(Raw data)

____________________

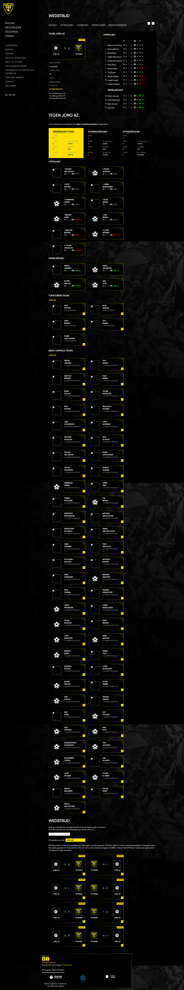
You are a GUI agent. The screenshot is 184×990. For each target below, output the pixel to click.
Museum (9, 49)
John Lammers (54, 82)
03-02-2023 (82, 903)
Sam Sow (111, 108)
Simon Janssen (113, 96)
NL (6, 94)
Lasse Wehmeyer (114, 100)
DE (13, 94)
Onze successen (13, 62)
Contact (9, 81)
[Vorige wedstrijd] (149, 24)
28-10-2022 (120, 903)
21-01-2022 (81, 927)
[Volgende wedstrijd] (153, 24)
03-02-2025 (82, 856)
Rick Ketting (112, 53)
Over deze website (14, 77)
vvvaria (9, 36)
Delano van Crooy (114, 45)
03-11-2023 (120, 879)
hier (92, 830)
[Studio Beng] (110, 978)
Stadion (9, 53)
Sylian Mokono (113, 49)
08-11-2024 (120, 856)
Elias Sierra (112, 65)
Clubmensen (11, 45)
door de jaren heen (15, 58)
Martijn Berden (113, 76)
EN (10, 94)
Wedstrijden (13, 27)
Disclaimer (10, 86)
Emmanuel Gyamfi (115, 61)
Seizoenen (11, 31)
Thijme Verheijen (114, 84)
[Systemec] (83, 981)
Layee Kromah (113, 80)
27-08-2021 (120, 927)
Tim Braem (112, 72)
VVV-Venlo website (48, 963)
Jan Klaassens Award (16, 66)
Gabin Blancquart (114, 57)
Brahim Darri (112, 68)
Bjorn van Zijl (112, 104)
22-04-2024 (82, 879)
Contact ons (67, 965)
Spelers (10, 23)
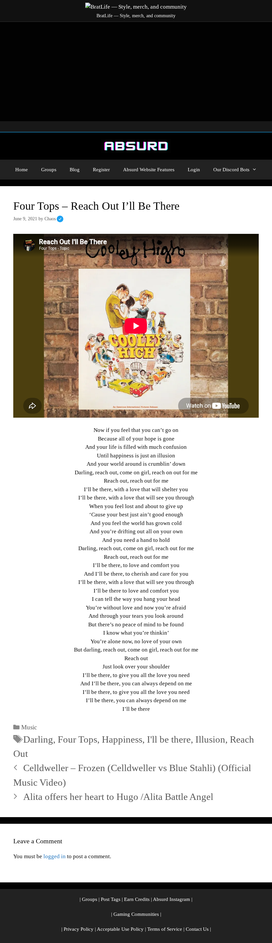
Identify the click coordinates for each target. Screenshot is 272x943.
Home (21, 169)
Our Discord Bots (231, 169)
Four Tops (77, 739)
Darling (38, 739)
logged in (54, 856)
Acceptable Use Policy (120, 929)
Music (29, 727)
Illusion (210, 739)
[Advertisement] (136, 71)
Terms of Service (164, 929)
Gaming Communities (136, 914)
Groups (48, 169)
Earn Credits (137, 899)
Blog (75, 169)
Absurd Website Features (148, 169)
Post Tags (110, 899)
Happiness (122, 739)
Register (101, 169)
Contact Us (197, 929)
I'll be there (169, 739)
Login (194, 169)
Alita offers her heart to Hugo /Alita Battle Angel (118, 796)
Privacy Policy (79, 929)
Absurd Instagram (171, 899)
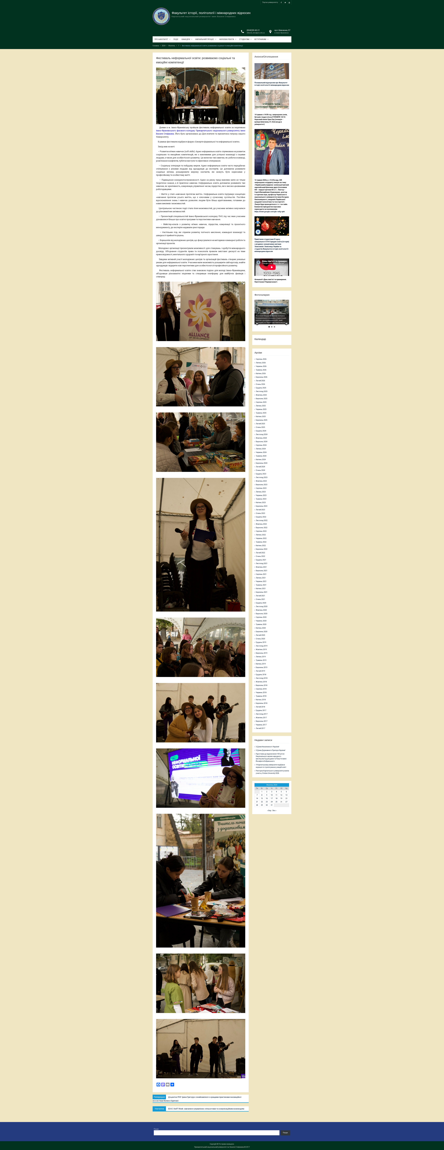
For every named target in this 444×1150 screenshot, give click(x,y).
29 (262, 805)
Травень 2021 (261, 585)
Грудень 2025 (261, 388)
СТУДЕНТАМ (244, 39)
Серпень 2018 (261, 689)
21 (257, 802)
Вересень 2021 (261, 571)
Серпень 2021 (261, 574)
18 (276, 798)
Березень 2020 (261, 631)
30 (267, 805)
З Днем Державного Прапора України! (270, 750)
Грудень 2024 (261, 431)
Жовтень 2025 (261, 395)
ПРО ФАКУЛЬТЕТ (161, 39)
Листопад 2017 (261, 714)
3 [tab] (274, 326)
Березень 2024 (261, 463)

____________________

### Request
Quote all of the data above word for word, leaving out the picture lines.

### Exercise result
You are a GUI agent. The screenshot is 184×990. For each target below, output the pixel to click.
Museum (9, 49)
John Lammers (54, 82)
03-02-2023 (82, 903)
Sam Sow (111, 108)
Simon Janssen (113, 96)
NL (6, 94)
Lasse Wehmeyer (114, 100)
DE (13, 94)
Onze successen (13, 62)
Contact (9, 81)
[Vorige wedstrijd] (149, 24)
28-10-2022 (120, 903)
21-01-2022 (81, 927)
[Volgende wedstrijd] (153, 24)
03-02-2025 (82, 856)
Rick Ketting (112, 53)
Over deze website (14, 77)
vvvaria (9, 36)
Delano van Crooy (114, 45)
03-11-2023 (120, 879)
hier (92, 830)
[Studio Beng] (110, 978)
Stadion (9, 53)
Sylian Mokono (113, 49)
08-11-2024 (120, 856)
Elias Sierra (112, 65)
Clubmensen (11, 45)
door de jaren heen (15, 58)
Martijn Berden (113, 76)
EN (10, 94)
Wedstrijden (13, 27)
Disclaimer (10, 86)
Emmanuel Gyamfi (115, 61)
Seizoenen (11, 31)
Thijme Verheijen (114, 84)
[Systemec] (83, 981)
Layee Kromah (113, 80)
27-08-2021 (120, 927)
Tim Braem (112, 72)
VVV-Venlo website (48, 963)
Jan Klaassens Award (16, 66)
Gabin Blancquart (114, 57)
Brahim Darri (112, 68)
Bjorn van Zijl (112, 104)
22-04-2024 (82, 879)
Contact ons (67, 965)
Spelers (10, 23)
Identify the click coordinates for each target. Screenshot is 272x943.
Home (21, 169)
Our Discord Bots (231, 169)
Four Tops (77, 739)
Darling (38, 739)
logged in (54, 856)
Acceptable Use Policy (120, 929)
Music (29, 727)
Illusion (210, 739)
[Advertisement] (136, 71)
Terms of Service (164, 929)
Gaming Communities (136, 914)
Groups (48, 169)
Earn Credits (137, 899)
Blog (75, 169)
Absurd Website Features (148, 169)
Post Tags (110, 899)
Happiness (122, 739)
Register (101, 169)
Contact Us (197, 929)
I'll be there (169, 739)
Login (194, 169)
Alita offers her heart to Hugo /Alita Battle Angel (118, 796)
Privacy Policy (79, 929)
Absurd Instagram (171, 899)
For every named target in this 444×1150 screenshot, give click(x,y).
29 (262, 805)
Травень 2021 (261, 585)
Грудень 2025 (261, 388)
СТУДЕНТАМ (244, 39)
Серпень 2018 (261, 689)
21 (257, 802)
Вересень 2021 (261, 571)
Серпень 2021 (261, 574)
18 (276, 798)
Березень 2020 (261, 631)
30 (267, 805)
З Днем Державного Прапора України! (270, 750)
Грудень 2024 (261, 431)
Жовтень 2025 (261, 395)
ПРО ФАКУЛЬТЕТ (161, 39)
Листопад 2017 (261, 714)
3 [tab] (274, 326)
Березень 2024 (261, 463)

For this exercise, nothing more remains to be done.